Over time the prison regime relaxed somewhat. Writing material, a radio, Christmas vodka … even a cellmate (one, a none-too-intelligent guardsman, was sent in to spy on the spy - Michael fed him nonsense and he was soon transferred out).

Because of Marion’s letters, because of The Leninist, because of the collapse of bureaucratic socialism in the Soviet Union and eastern Europe, Michael came towards our point of view. He wrote for our press under the name, ‘Michael Malkin’. His articles, letters and reviews were always very well written, though sometimes they were flawed by a hyper-revolutionism. Eg, he had absolutely no time for former government minister Tony Benn.

After serving two-thirds of his sentence - 15 years and six months - Michael was released on parole. This is when I first met him in person. We worked together producing and posting out the Weekly Worker, we drank a few beers together once or twice a week, we even contemplated writing Fantastic reality - my book on religion - as a joint effort.

Not that I ever really knew Michael. Though I always liked and admired him, I have to admit that I always found him totally enigmatic. He was a social chameleon. Michael could talk to anyone, in any way, at any time. Having blended in with the Oxford of his youth, he could just as easily charm prison wardens … and me. Nonetheless, serving 15 years and six months surely speaks for itself. He had the steel of conviction.

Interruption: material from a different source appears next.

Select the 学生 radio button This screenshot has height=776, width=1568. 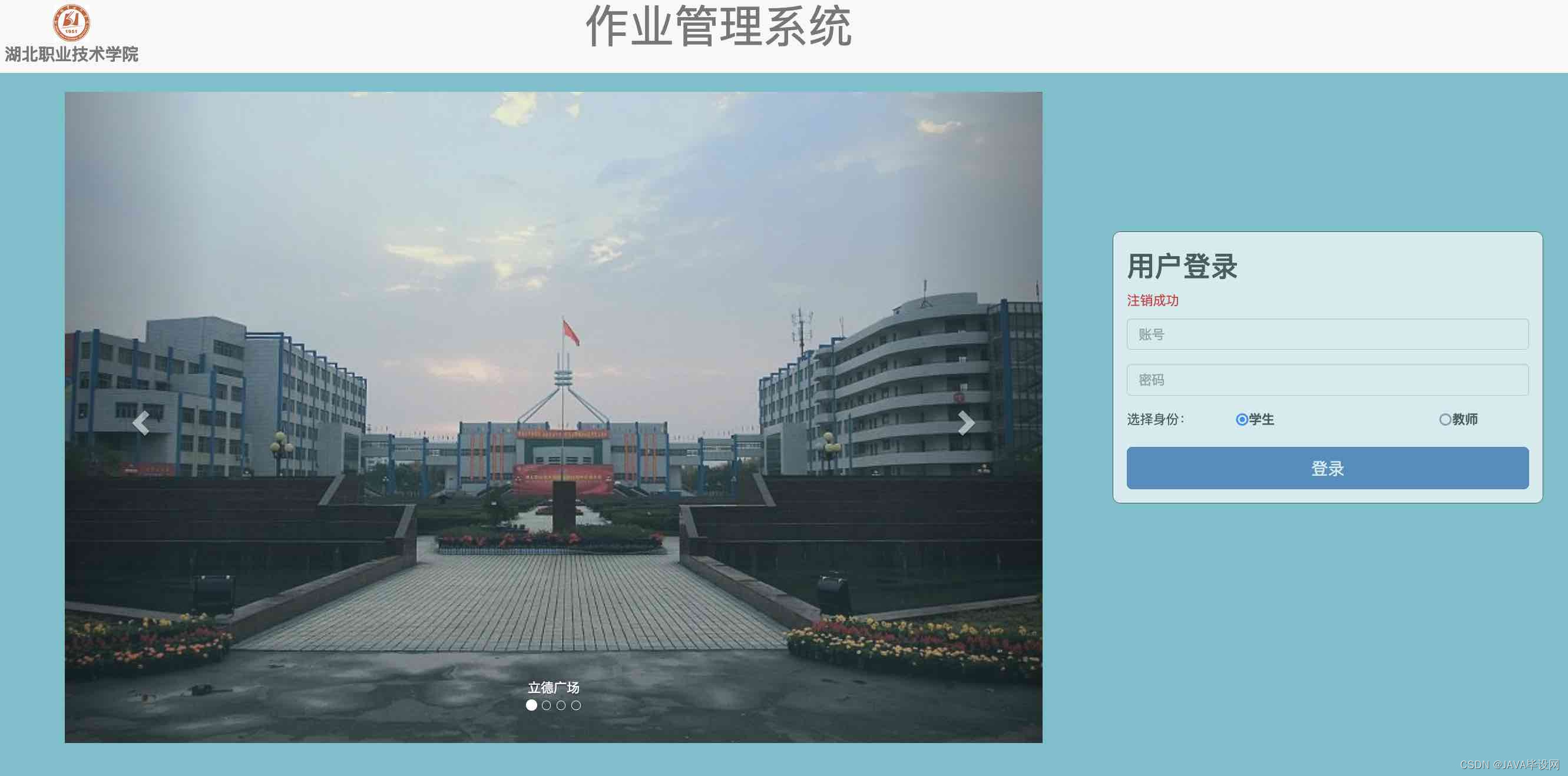click(x=1242, y=419)
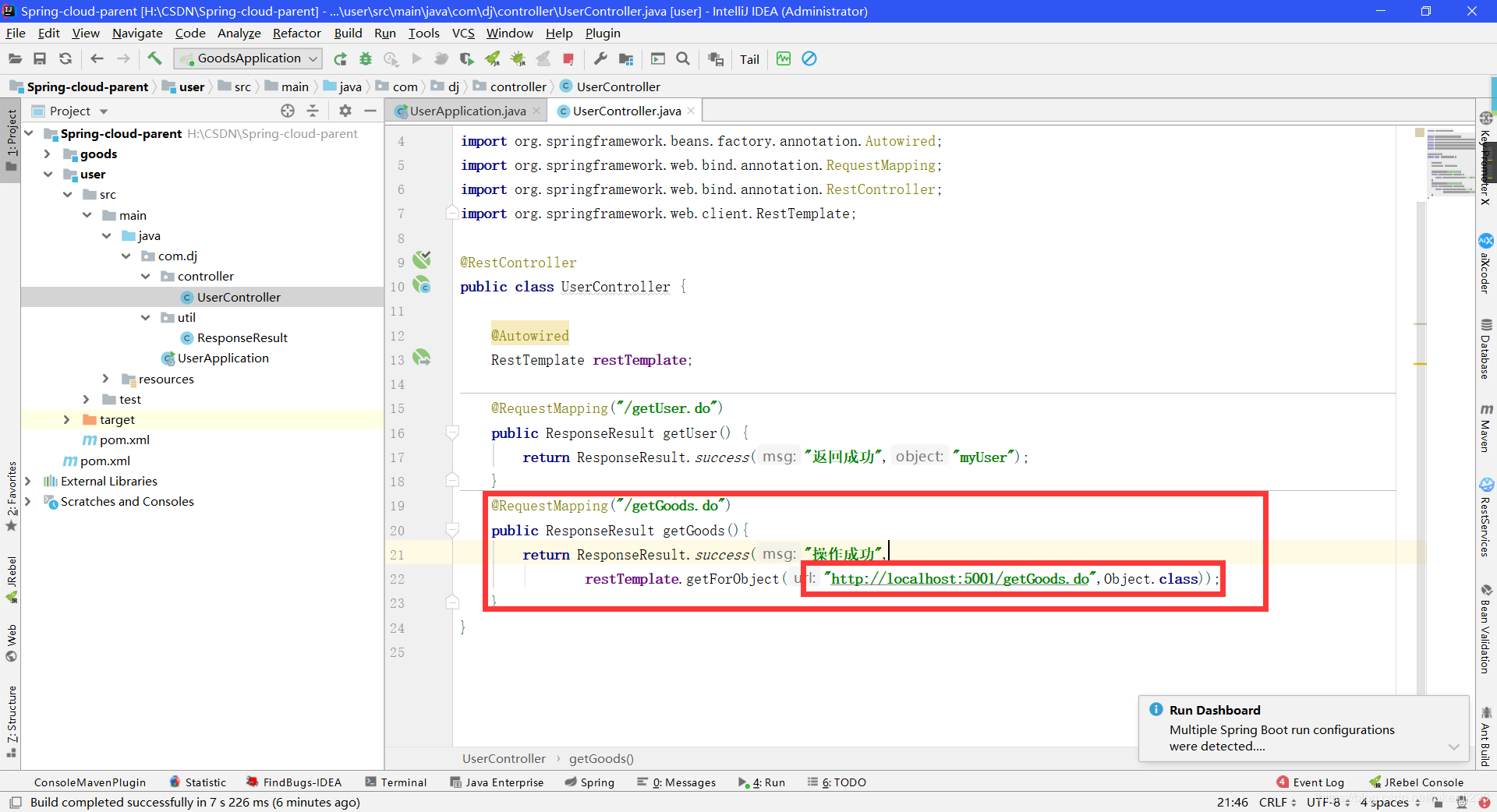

Upon his release in 1998, Michael moved in with Marion. Both an odd couple and ideal partners - some day a playwright or a novelist will tell their unlikely tale.

Despite writing for the Weekly Worker, Michael became a thoroughgoing localist. He worked at the corner newsagent, helped the old and infirm, became a beater for pheasant shoots and got to know all and sundry. He proudly proclaimed himself a Marxist until his death, but he was also a committed Catholic. We parted company over ... who knows what - he clearly wanted to leave our ranks. Nonetheless, I shall always regard Michael as a friend and comrade.

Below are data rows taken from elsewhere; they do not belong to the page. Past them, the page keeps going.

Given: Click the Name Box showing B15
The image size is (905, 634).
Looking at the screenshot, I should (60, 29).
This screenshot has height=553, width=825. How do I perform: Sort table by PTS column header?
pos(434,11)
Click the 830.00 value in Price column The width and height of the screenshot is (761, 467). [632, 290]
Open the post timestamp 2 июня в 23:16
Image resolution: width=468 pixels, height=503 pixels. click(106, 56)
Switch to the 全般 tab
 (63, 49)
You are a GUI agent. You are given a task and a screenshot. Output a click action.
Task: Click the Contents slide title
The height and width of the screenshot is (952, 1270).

In later years his Catholicism became far more important than his Marxism. He regularly attended mass. Father John, the priest officiating at his funeral service, assured us all that we would meet Michael in heaven - along with John Paul II and all the other Catholic bishops and saints. For my part, if the Christian doctrine is true, I hope to meet Michael in the fires of hell - the company is better there.